Yeah, and the 4 to 6 billion net of inflation, look, you can't put that on top because when Brand Group Corp said last year we try to achieve a target of 6.5% or aim for a target of 6.5% in 2029, of course, the 6 to 4 billion are included in that figure and also the the $2 billion for the rest of the group are included in the EBIT guidance. So you can't put that on top to the guidance. So it's basically this is the effect of the programs I just mentioned. For example, the $4 billion net reduction is basically $1.5 billion of dampening of wage increase and The rest comes from productivity and ramp down of the workforce. So this is basically included in the guidance of the brands.

speaker
Rolf Voller
Head of Treasury and Investor Relations

Great. Thank you very much. Very good.

speaker
Arno Antlitz
CFO and COO, Volkswagen Group

That was the last one, actually, in our Q&A round. Thanks very much for all the very good discussion, and we are now continuing with a small break. before we continue then with the Q&A of the media colleagues. Thank you very much and talk soon. Thank you. Thank you.

speaker
Vicky
Conference Call Operator

Ladies and gentlemen, please hold the line. The conference will continue shortly. Thank you. Ladies and gentlemen, we will now begin the question and answer session for media. To ask a question, please, as a reminder, press star and one on your telephone.

speaker
Pietro Zollino
Head of Corporate Communications

Yes, hello, everyone. So let's kick off the Q&A. We have a couple of colleagues already lined up. As I can see in the list, Sebastian, Sebastian Esch from FT, you're the first one. Please, go ahead.

speaker
Sebastian Esch
Reporter, Financial Times

Hi, Arno, and thank you for taking my question. I was wondering if you could just run us through those tariff numbers one more time. So it's a 2.1 billion impact in terms of the tariffs paid year to date. What would that be over the full year in 2025? And if I understand, you see that rising to 4 billion next year. How does that fit in within the 5 billion figure? Perhaps you can bring a little clarity there for me. And then my second sort of addition there would be that with other major OEMs, especially those with a bigger manufacturing presence in the United States, then we've seen that the recent adjustments have led to fairly significant reduction in the anticipated tariff burden. How do you evaluate that disparity between Volkswagen and those other OEMs, and how do you think it affects your competitive position in North America?

speaker
Arno Antlitz
CFO and COO, Volkswagen Group

Thanks for the question. Look, as you said, $2.1 billion for two quarters. So very roughly, if you double that, you are roughly at four, perhaps slightly less. This is what the tariff we pay. And why did I say up to $5 billion? Look, the $5 billion we calculated at the beginning of that tariff journey, and back then we were planning for, let's say, 10% more sales in the U.S., and now we are faced with In North America, now we're safe with 8% less. So, obviously, there's a swing in our sales, partly and mostly due to tariffs, and that swing is due to other measures. We talk specifically from Mexico to the US. From Mexico to the US, for cars, it's 27.5%. And based on that, yeah, tariff situation, Some cars are just not profitable. Of course, we have our customers inside. Of course, we look on the dealers and their business. But on that basis, it's just like we took some measures also on the cars we delivered. And that leads then, what I said, up to $5 billion. And that obviously can't be optimized, but this is where we stand today.

[Rows of pointing data]

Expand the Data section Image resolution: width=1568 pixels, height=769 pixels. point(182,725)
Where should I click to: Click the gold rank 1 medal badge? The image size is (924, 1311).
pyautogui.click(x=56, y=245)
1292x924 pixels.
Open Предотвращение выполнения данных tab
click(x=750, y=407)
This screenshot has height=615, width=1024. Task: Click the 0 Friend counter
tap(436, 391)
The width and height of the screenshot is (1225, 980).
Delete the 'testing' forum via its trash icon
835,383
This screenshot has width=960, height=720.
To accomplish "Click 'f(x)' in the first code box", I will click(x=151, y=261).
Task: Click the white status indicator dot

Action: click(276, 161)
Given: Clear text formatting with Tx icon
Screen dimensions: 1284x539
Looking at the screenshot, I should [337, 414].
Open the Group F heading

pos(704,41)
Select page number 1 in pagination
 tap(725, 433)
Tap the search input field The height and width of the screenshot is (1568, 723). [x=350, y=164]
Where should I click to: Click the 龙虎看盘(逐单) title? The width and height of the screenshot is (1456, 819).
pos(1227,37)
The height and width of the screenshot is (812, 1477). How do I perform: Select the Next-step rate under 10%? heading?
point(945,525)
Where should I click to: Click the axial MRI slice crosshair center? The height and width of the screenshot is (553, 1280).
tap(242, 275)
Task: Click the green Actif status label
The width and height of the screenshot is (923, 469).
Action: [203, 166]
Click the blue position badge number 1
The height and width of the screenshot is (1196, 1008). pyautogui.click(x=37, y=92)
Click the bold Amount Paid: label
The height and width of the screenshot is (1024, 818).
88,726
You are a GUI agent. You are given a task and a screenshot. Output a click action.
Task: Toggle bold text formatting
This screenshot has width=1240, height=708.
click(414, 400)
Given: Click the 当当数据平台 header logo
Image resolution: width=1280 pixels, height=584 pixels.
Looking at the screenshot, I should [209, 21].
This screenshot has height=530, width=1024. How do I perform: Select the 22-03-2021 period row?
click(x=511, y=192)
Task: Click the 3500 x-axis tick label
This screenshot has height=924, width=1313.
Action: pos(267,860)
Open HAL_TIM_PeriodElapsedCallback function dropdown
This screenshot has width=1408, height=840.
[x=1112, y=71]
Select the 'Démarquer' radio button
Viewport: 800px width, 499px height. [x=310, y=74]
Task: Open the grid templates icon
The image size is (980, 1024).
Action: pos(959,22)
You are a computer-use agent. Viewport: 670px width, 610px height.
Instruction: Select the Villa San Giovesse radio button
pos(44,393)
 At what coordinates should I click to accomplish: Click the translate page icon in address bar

### EXERCISE OBJECTIVE
Echo the part of the call transcript above that begins at the words "That was the" and stops after "Please, go ahead.".

### ANSWER TO THE EXERCISE
That was the last one, actually, in our Q&A round. Thanks very much for all the very good discussion, and we are now continuing with a small break. before we continue then with the Q&A of the media colleagues. Thank you very much and talk soon. Thank you. Thank you.

speaker
Vicky
Conference Call Operator

Ladies and gentlemen, please hold the line. The conference will continue shortly. Thank you. Ladies and gentlemen, we will now begin the question and answer session for media. To ask a question, please, as a reminder, press star and one on your telephone.

speaker
Pietro Zollino
Head of Corporate Communications

Yes, hello, everyone. So let's kick off the Q&A. We have a couple of colleagues already lined up. As I can see in the list, Sebastian, Sebastian Esch from FT, you're the first one. Please, go ahead.